Rep. Corlew cited one example of a case currently making its way through the appeals process in the District of Columbia, where the plaintiffs put forth the theory that cell phones cause cancer.
“The trial judge looked at all the evidence. He realized that the evidence was not scientific and was being rejected in other states but he was constrained by the Frye standard to let that evidence in.”
House Bill 1676 awaits a hearing by the House Judiciary Committee.
Arbitration Agreement Reform
Rep. Corlew is also sponsoring legislation that enforces arbitration agreements.

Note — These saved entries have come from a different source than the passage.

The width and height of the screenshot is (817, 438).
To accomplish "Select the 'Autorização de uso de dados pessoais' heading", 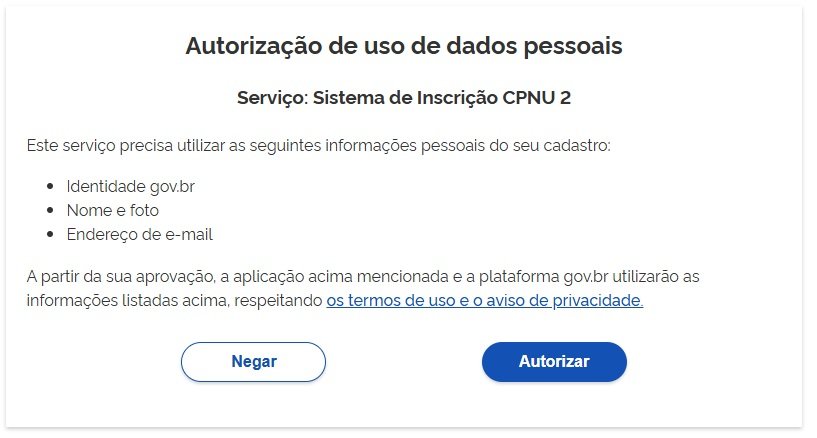I will (404, 45).
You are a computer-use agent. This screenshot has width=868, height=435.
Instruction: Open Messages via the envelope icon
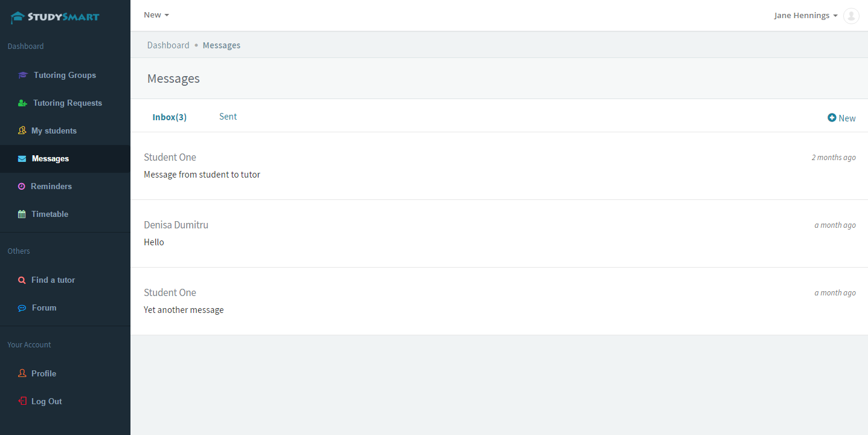pyautogui.click(x=22, y=158)
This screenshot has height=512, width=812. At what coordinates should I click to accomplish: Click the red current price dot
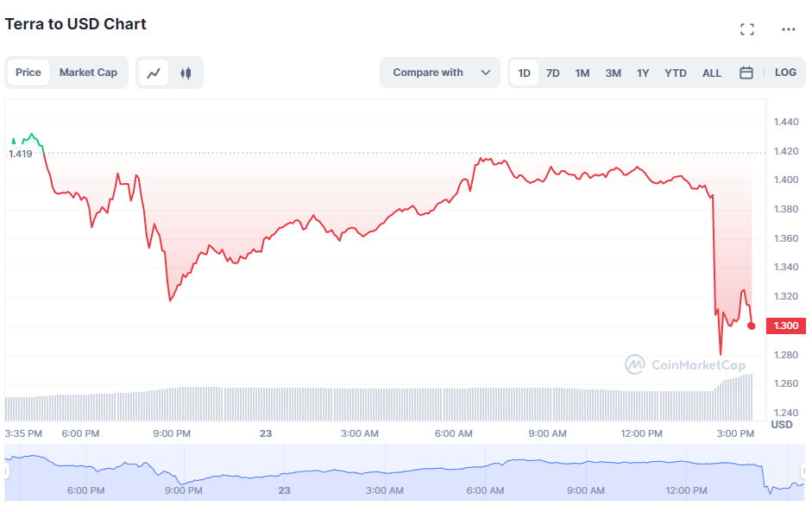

His legislation is House Bill 1718
The legislation is important because the courts have determined over several decades that arbitration is a fair alternative dispute mechanism that allows businesses and employees to resolve disputes without going to court, Corlew explained.
“Arbitration is a fair and efficient process,” Rep. Corlew said. “Arbitration may take 6-8 months (to resolve a dispute). However, if a business or employee are in a lawsuit, that’s a minimum of two years and you will have escalated costs.”
But Missouri courts have delivered recent rulings that have greatly weakened businesses ability to utilize arbitration agreements. Rep. Corlew’s proposal reverses that trend.
“The bill says if you have a written arbitration agreement, you have to take your dispute to the arbitrator, not the courts,” Corlew said. “After arbitration, if there are issues that one side feels the ruling was unfair or was based on collusion or some legal fallacy, then you can go to court.”
The bill states that in arbitration agreements between an employer and an at-will employee the arbitrator must make all initial decisions as to arbitrability, including deciding whether the parties have agreed to arbitrate, whether the arbitration agreement is enforceable, and whether specific claims are arbitrable.
The legislation has been approved by a House committee and awaits full debate by the Missouri House.
Collateral Source Reform
Rep. Corlew is also seen as a leader in an effort to pass a common-sense measure that clarifies that an injured person can recover the actual cost he or she incurred for their medical treatment.
The collateral source rule bars the admissibility of trial evidence showing when a plaintiff’s losses have been compensated from other sources, such as insurance or workers compensation. Plaintiff’s can make money bringing suits over injuries that may already be covered by other sources.
“Our tort system is designed to make plaintiffs whole,” Rep. Corlew said. Current law goes beyond that mission and that is driving up medical costs and insurance costs, Rep. Corlew explained.
Many states have advanced legislative measures to reform collateral source statutes and rein in awards that exceed actual recovery costs. Missouri lawmakers also attempted to change the collateral source rule in 2005, but the courts have since altered the intent of the law.